Inflammation and swelling of the knee can occur due to:

  • Injury: injuries to the knee such as meniscus injuries, ACL injury/tear, can cause the build-up of synovial fluid in the knee joint, resulting in a Baker’s cyst.
  • Medical conditions: arthritis such as osteoarthritis and rheumatoid arthritis causes inflammation of joints, thus resulting in a Baker’s cyst. Gout is also a type of arthritis that can eventually result in Baker’s cyst.

What are the symptoms of Baker’s cyst?

In most individuals,they may experience no symptoms other than an obvious lump or growth at the back of their knee. 

However, some individuals may experience the following symptoms:

  • Fluid-filled lump or growth behind the knee
  • Pain or discomfort
  • Limited or reduced range of motion
  • Stiffness in the knee joint
  • Swelling and inflammation of the knee joint
  • Reduced ability to bend the affected knee
  • Inability to fully flex the affected leg 
  • Numbness if the Baker’s cyst has compressed a nerve
popliteal cyst
Baker’s cyst is characterised by an obvious growth or lump behind the knee.
If you notice any of the symptoms, make an appointment with an orthopaedic specialist to get an accurate diagnosis and treatment.

Dr Puah KL is our Senior Consultant Orthopaedic Surgeon at Artisan Sports & Orthopaedic Surgery. He used to serve the sports service of Singapore General Hospital - the highest volume trauma centre for orthopaedics in Singapore.

Is Baker’s cyst painful?

Most individuals with Baker’s cyst do not experience any symptoms other than an obvious growth or lump behind the knee. However, some individuals experience pain and discomfort in relation to the Baker’s cyst.

These individuals may also experience a reduced range of motion and stiffness in the affected knee joint. 

Who is at risk of Baker’s cyst?

Baker’s cyst can occur to anyone, however, there are certain factors that increase a person’s risk.

These factors are:

  • Knee joint injury or conditions: individuals with knee joint injury such as meniscus tears or ACL injuries/tears, or knee conditions such as osteoarthritis or rheumatoid arthritis, are at an increased risk of developing Baker’s cyst.
  • Age: your risk of developing Baker’s cyst increases with age.
  • Sports/hobbies: high contact sports or hobbies that put you at a higher risk of knee injuries will by default increase your risk of developing Baker’s cyst.
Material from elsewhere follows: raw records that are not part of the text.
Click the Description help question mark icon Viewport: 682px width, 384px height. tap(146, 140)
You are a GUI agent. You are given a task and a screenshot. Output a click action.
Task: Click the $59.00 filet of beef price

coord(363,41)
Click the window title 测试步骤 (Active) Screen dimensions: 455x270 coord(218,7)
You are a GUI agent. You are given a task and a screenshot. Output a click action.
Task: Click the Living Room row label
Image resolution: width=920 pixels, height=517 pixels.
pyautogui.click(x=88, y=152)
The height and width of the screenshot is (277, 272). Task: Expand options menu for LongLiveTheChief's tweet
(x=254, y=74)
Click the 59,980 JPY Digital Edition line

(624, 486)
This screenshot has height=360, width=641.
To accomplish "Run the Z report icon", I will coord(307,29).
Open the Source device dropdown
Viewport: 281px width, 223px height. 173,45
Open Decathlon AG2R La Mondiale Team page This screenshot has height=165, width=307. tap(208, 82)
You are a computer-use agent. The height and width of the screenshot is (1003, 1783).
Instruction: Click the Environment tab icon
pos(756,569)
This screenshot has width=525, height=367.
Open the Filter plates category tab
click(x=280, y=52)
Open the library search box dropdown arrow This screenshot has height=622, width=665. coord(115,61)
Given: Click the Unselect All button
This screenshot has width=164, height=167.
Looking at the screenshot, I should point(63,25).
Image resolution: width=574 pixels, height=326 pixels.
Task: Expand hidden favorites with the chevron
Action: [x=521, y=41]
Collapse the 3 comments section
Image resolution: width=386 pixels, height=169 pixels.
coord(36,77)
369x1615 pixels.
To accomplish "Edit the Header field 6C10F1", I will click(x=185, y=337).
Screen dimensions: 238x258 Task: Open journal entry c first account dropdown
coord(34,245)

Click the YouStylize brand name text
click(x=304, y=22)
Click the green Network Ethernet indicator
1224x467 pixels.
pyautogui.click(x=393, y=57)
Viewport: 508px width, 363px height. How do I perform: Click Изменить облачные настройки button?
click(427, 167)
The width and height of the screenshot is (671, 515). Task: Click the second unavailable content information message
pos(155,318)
How is Baker’s cyst diagnosed?

Baker’s cyst is diagnosed in the following ways:

  • Physical examination and medical history: inform your orthopaedist about any prior knee injury or conditions that may have led to the development of the Baker’s cyst. Physically the area of concern will be examined and several motion tests such as bending and straightening the injured knee will be conducted. 
  • Imaging tests: x-rays will be conducted to identify if arthritis is present, which may identify the cause of your Baker’s cyst. Magnetic resonance imaging (MRI) can also be used to identify other causes of your Baker’s cyst such as ACL tears/injuries and meniscus injuries. Ultrasounds can also be conducted to identify if the lump is fluid-filled.
MRI Baker’s cyst
An MRI can be used to identify the presence of arthritis and a Baker’s cyst.

What are the treatment options for Baker’s cyst in Singapore?

Most of the time, a Baker’s cyst will go away on its own. However, for some individuals, treatment is required to resolve the issue.

Treatment for Baker’s cyst include:

  • Medications: non-steroidal anti-inflammatory drugs (NSAIDs) and painkillers are commonly prescribed as the first course of treatment to reduce inflammation and manage pain.
  • Injections: corticosteroid injections may be used to manage pain and relieve symptoms associated with a Baker’s cyst. 
  • Rest: rest from physical activity is usually prescribed until symptoms reduce. The use of a crutch may also be recommended to reduce putting any strain or pressure on the affected knee.
  • Aspiration: the fluid from the cyst can be drained or removed if it does not resolve on its own.
  • Physiotherapy: physiotherapy which involves the use of gentle and therapeutic exercises, may be prescribed to preserve and improve knee mobility and function. 
  • Surgery: though rarely needed, arthroscopic knee surgery can be conducted if you are experiencing intense or severe knee pain, or if you are unable to move your knee.